Question 4: What do you believe is the impact of diversity (not just regarding LGBT architects, but also women and minorities in the field) on an architectural office? What about on the quality of design?

Who knew when this question was asked in 2013 that diversity would become such a hot (and highly contested – if that was even a thing) topic in legislatures across the country in 2023? But here we are with Republican-controlled states ripping equity, diversity, and inclusion programs from state-funded organizations – including universities and colleges – in an effort to end “woke-ism.”

Cue the eyeroll.

However, when talking about diversity and the impact on architecture offices, we didn’t see any pushback on the importance of diversity. On the necessity to have a workplace with varied backgrounds and life experiences. Overall, responses were overwhelmingly positive.

“It’s inherently beneficial.”

“It’s a huge impact!”

“It is everything.”

“Diversity only improves the profession…”

Of course! Architects working in the public arena will tell you that stakeholder input is invaluable. And with few exceptions, we don’t operate within a single demographic. This is no longer 1950’s suburbia where everyone is white and middle-class. And even then, architects were still designing for a much more diverse community. Architecture must take into account everyone who will be interacting with a building, who will be utilizing the spaces we’re designing. As one survey respondent so eloquently noted:

“No one community is a monolith (maybe straight old white guys)…”

So why would we continue to operate a firm with only one perspective? How would a limited vision of what architecture can be benefit the community as a whole? How can we deny that diversity has an impact on design?

“We are designing for a diverse population and so should be designing as a diverse designer group.”

“Society is diverse and will continue to become more diverse. If we want to be the best in our field, we need diverse teams with ideas that represent this ever-changing society.”

“Diversity only improves the profession, it improves design, and it creates architecture that represents a population we design for.”

“If a firm only has cis-white men designing, then you will get a building designed for cis-white men only.”

“As the only woman, the only Gen Z, and the only queer person working at my firm, I can tell they’re missing expertise and knowledge from diverse backgrounds, people that think different than them and start challenging their ideas.”

That said, diversity within an office has a broader impact beyond design. For us, seeing ourselves represented within the profession can be crucial to how we develop professionally.

“When you are “the only” it can affect how you feel, if you are comfortable. If you aren’t comfortable or being yourself, you are likely also not contributing with your full abilities.”

“For a long time I was the only racial minority in my office, and I felt it added so much pressure on me, on top of being one of 2 queer minorities. Once we started to hire some more minorities it felt easier to talk design in more varied strategies that spoke to more people”
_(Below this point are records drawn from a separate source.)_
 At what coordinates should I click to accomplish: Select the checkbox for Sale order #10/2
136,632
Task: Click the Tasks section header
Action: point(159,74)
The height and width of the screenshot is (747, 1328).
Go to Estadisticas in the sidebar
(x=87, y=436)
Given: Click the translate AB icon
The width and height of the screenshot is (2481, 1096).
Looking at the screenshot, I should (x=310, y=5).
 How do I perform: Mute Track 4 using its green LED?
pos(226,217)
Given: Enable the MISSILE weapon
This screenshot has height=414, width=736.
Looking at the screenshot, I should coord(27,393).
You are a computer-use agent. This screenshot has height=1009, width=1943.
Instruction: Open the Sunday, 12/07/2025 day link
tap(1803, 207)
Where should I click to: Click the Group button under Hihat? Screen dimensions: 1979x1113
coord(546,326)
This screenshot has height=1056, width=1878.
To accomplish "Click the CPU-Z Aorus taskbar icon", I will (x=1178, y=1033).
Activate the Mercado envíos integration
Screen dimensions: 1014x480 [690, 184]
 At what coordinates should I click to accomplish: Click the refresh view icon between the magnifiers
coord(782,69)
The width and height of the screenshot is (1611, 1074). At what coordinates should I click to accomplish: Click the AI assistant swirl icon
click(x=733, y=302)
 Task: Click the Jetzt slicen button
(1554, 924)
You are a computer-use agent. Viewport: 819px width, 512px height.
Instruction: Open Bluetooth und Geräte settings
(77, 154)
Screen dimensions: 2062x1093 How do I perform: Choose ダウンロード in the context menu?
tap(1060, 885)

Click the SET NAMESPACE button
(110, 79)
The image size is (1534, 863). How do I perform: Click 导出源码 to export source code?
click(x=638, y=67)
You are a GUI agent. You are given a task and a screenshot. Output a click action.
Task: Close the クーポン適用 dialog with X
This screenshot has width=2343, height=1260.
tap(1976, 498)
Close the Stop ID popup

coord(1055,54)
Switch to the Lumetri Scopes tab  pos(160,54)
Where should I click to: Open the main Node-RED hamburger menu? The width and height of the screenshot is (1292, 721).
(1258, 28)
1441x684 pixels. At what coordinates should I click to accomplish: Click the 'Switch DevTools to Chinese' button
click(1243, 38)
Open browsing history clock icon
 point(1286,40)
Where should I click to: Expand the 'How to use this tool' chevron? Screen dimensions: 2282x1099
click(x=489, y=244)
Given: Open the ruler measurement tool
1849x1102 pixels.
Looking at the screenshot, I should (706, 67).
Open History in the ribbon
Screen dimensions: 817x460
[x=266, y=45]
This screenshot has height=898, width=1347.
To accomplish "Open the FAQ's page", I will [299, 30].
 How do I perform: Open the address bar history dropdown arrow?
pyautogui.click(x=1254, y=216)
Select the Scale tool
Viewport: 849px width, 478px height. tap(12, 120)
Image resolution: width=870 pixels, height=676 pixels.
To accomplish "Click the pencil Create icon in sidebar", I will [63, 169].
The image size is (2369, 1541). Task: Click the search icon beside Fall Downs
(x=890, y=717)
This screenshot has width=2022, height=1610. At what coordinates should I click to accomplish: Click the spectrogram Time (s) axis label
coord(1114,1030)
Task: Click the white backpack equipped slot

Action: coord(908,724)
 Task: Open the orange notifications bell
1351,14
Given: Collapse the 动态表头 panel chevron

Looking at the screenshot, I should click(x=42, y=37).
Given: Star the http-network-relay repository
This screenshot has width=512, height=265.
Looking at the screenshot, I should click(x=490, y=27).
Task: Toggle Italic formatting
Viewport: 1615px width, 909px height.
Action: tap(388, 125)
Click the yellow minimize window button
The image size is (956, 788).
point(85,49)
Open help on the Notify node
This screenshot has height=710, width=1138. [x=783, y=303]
“…diversity provides great role models for architects who are new to the profession.”

And diversity also affects how we work with our clients. Not because queer architects, Black architects, non-binary architects, or women architects are inherently better at design. But because diversity within firms brings a different perspective to the table that clients can relate to and appreciate. 

“It impacts how clients relate to us – the feedback I am given in a stakeholder meeting is different than to my straight, male coworker.”

“It has also led to a greater appreciation by clients to have not only diverse teams design and construct their projects, but to ensure community outreach and input is brought into the dialogue when shaping public projects.”

Diversity is the coming together of the lenses in which each of us sees and experiences the world. Reading through this week’s responses showed how much queer architects value the importance of having a varied workforce, how much that impacts design and community, and how that impacts them individually in a studio environment.

When truly ensuring teams are diverse, doors begin to open more broadly to ask whose story is being shared. How can we each approach the stories others have (because everyone has a story) with curiosity? What is our role, as architects, to ensure there is intentionality, the space, and the safety in conversation and collaborations with the teams, the clients, and the communities we all work in?

While we will continue working to understand the importance of diversity in architecture – and we could spend another 1500 words discussing this – we thought we would do something different to close out this week’s blog. Usually, we share parts and pieces from different participants throughout each blog. However, we had one answer we felt summed up the entire conversation around diversity, and we want to share that in its entirety.

What do you believe is the impact of diversity (not just regarding LGBT architects, but also women and minorities in the field) on an architectural office? What about on the quality of design?

“Oof, that’s a question and a half… I think any office without good representation will lack the kind of depth that is necessary for a good conversation, and I say that because good design is the result of good conversation. Operating as a designer in a homogenous silo is stifling. Without diversity, we only have a single frame of reference to address a narrow set of challenges, which results in unsuccessful designs. When people from diverse communities come together in the same room, we are forced to recognize the breadth of each other’s struggles – how we move through space – and how that can be reconciled through design to ultimately build a better world.”